Life and death united in the mother of all colours
White, colour or no colour, the colour of purity, the divine and life itself. But depending on where you are in the world, also the colour of death, sickness and destruction. For millions of years natural white pigments have been found all over the world in various forms, and for many centuries now various synthetic variants have been developed. Some have already been used for thousands of years, whilst others have disappeared from artists’ paints for all sorts of reasons. A short journey through the sometimes dark history of the colour white.
Between approximately 145 and 66 million years ago, a geological period known as the Cretaceous, large areas of the world as we now know it were covered by vast seas. Once dead, the marine animals sank to the bottom, where eventually nothing remained of them except their calcareous skeletons and shells. Over the years these formed thick layers, sometimes dozens of metres thick, which were crushed under the sediments of the sand and clay deposited by rivers. When later the sea level dropped and the Earth's crust was pushed upwards, these white layers reached the surface. They consist mainly of calcium carbonate, a form of calcite better known to us as chalk, the oldest white pigment on earth. The Dutch name for chalk ‘krijt’ and its French equivalent ‘crétacé’ reveal the origins of their names, the chalk cliffs of the island of Crete.
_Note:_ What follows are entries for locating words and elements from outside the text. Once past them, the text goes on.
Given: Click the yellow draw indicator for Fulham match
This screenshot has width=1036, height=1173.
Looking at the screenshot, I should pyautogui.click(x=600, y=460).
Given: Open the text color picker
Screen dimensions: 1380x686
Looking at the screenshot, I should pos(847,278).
Apart from chalk (calcite) other white mineral pigments occur naturally. Examples include kaolin, also known as china clay or pipe clay, and gypsum. These whites have been used ever since man first started painting. Chalk can be found, for example, in the oldest cave paintings, and primitive tribes even today paint their bodies with paints, including white, according to age-old rituals.
From natural white to synthetic white
Natural, mineral pigments have the disadvantage of becoming more transparent as more binding agent is used to make the paint more workable. As the paint decreases in opacity the colour becomes less white. When combined with oil they lose practically all of their opacity and become dull in colour. With the discovery of new white pigments, the mineral whites were subsequently used increasingly less for making paint white. They are, however, still being used today as fillers for various applications.
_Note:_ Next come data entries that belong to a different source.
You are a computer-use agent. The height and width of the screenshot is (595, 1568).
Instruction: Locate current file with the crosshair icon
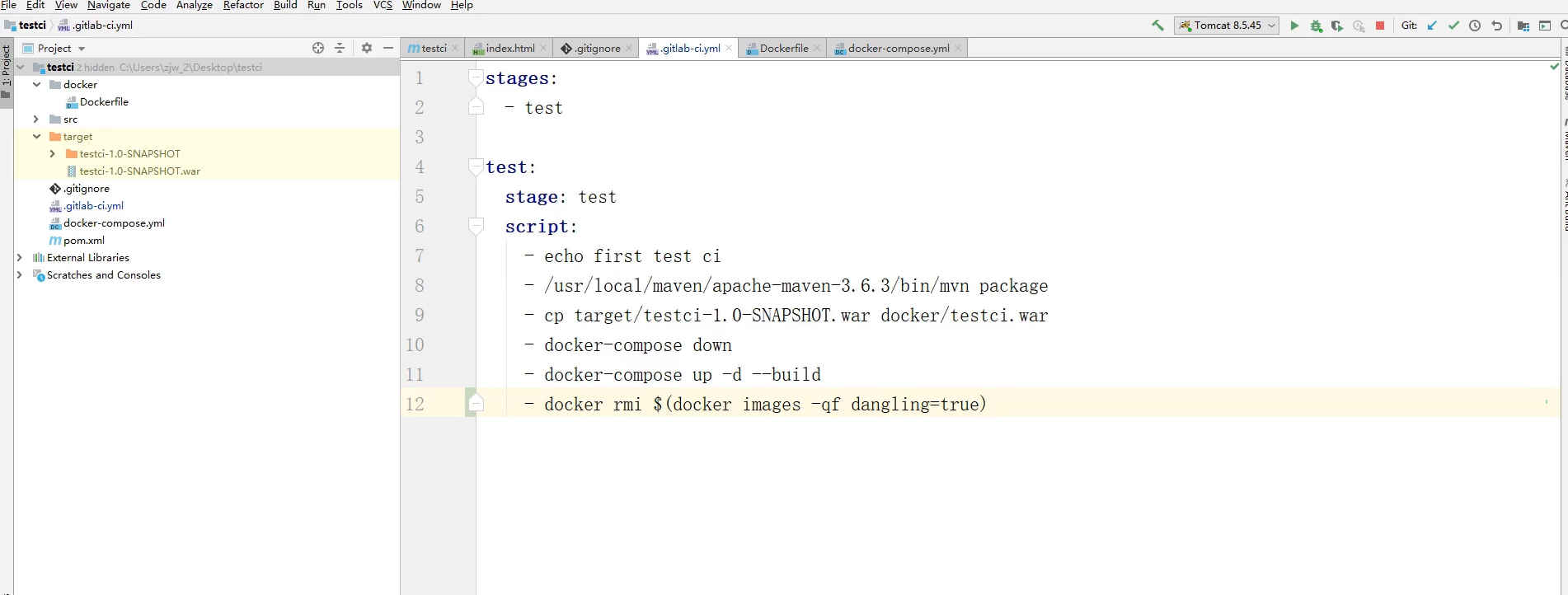(x=318, y=48)
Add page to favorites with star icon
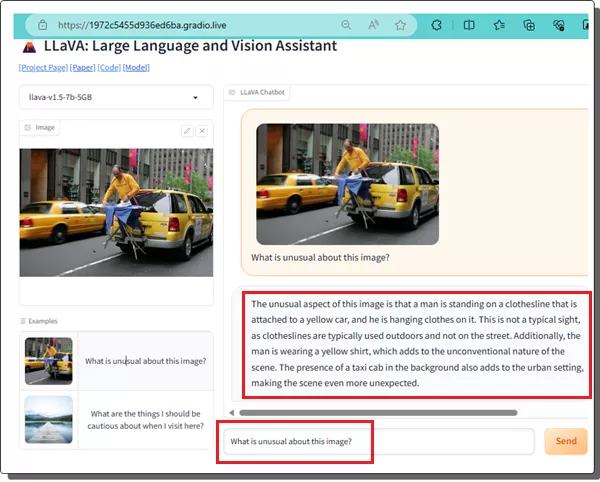 coord(400,25)
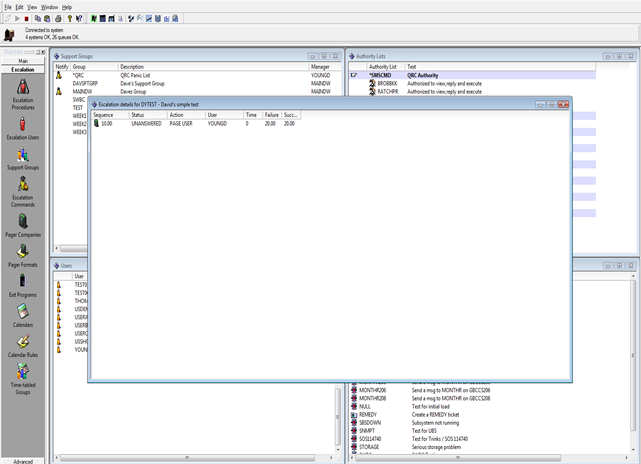Viewport: 641px width, 464px height.
Task: Switch to the Main sidebar tab
Action: 23,61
The first synthetic white pigment was white lead, which had been discovered as early as four centuries before the Common Era. Consequently it is probably the oldest synthetically produced pigment. By exposing the metal to the vapour of an acid fluid such as vinegar, a chemical reaction is brought about that converts the lead into an alkaline lead carbonate that covers the lead as a white deposit. This white deposit was scraped off to yield a white powder, which produced a fantastic paint with a good opacity even when mixed with oil.
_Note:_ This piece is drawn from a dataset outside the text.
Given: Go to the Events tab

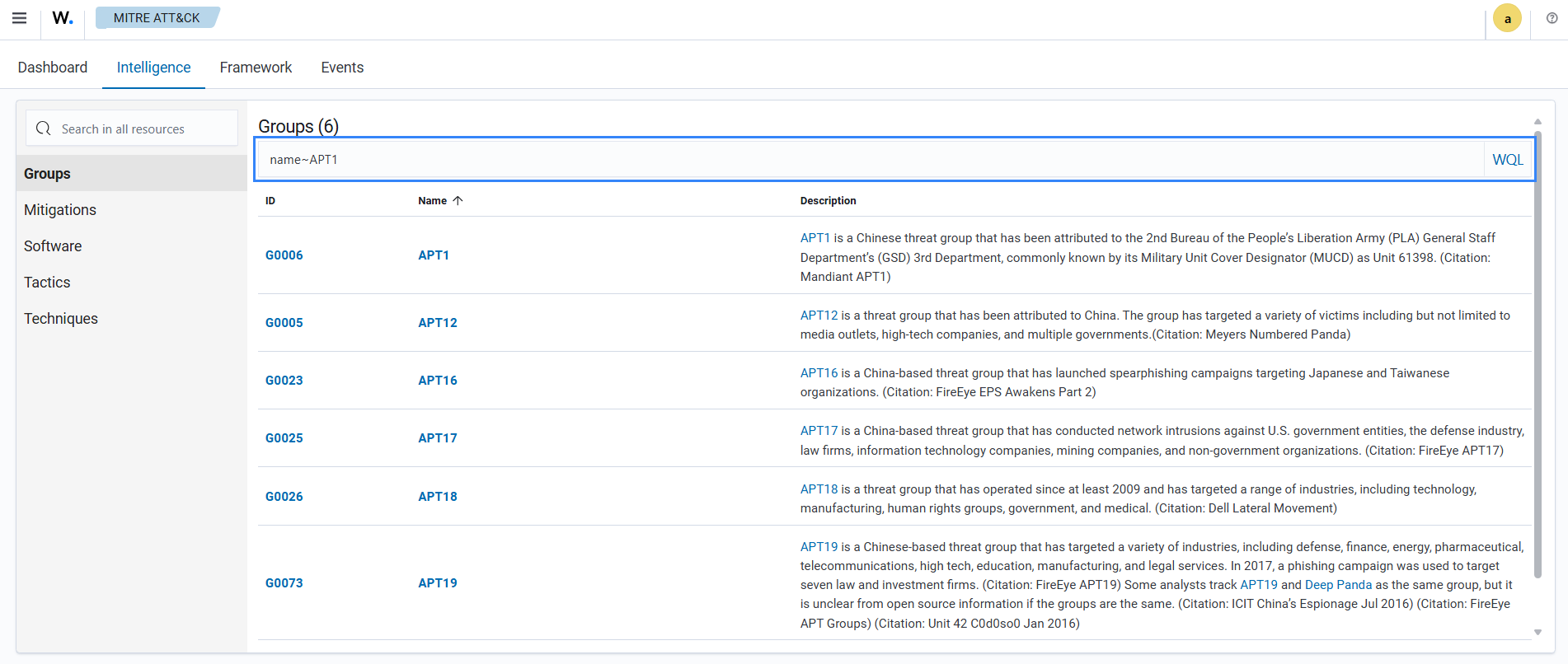Looking at the screenshot, I should pos(342,68).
In the seventeenth century Dutch white lead was famous for its quality. Flat strips of lead, between 10 and 15 cm wide, were loosely rolled up – the lead strips were not allowed to touch one another - and placed into ceramic pots with legs above a layer of beer vinegar. The pots were then put close to one another in a fermentation shed on a bed of horse manure and straw. The pots were covered with planks, which in turn were covered by a layer of horse manure with straw, and a next layer of pots. After some eight such layers, with the final layer being covered with manure and straw, the shed was closed. The fermentation of the manure greatly increased the temperature which accelerated the process of converting lead into pigment. After 4 to 6 weeks the white powder was tapped off the remaining lead, mixed with water to form a pulp and pulverised in a mill. Finally they were formed into small bricks and transported throughout Europe to a grateful public who used them for various applications, such as artists’ paints, house paints, plasterwork and glazing for ceramics. But they were also used for purposes that we would now find hard to imagine.
White as death
A tanned complexion is still a relatively new fashion. For centuries white skin symbolised purity and wealth. People who had to work outside, after all, were the ones that developed brown skins. Wealthier people either worked indoors or not at all. In order to look as white as possible, for centuries ladies used white make-up that was often based on white lead. White lead, however, is highly poisonous, and so resulted in serious irritations such as painful eyes, pustules, warts and loose teeth. A premature death was often the eventual result, both for the ladies in question and the men who regularly kissed the ‘beautifully white’ skin. In America, this practice continued even until the late 19th century. Beauty certainly came at a high price.
White lead remained the most popular white pigment until the arrival of zinc white, in the mid-nineteenth century. Initially zinc white, a zinc oxide, was too expensive to compete with white lead. And even when the production became considerably cheaper, zinc white was not able to displace white lead. Aside of the fact that zinc white, as far as we know, is not hazardous to one's health, the two differ quite considerably in terms of their other properties. Zinc white is transparent and has a cool colour, whereas white lead is opaque and warm. White lead was particularly popular for painting houses due to its opacity. However, both pigments were used for artists’ paints due to these differences in properties. It was only with the discovery of the totally innocent Titanium white, which was also warm and very opaque, that the poisonous white lead was eventually ousted out in the 20th century. These days white lead is for all intents and purposes forbidden by law.
Did you know ….
White light consists of all the colours of the rainbow? And that when we see the colour white it means that our eyes are receiving all the colours of light in equal amounts? This makes white the mother of all colours.